The data should be restated word for word, in full.

Data extracts Start Marker

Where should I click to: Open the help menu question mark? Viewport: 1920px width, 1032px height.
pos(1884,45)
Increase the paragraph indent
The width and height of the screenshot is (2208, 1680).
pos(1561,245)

Data extracts End Marker

• [Answer area]
Where should I click to: Open the help menu question mark? Viewport: 1920px width, 1032px height.
pos(1884,45)
Increase the paragraph indent
The width and height of the screenshot is (2208, 1680).
pos(1561,245)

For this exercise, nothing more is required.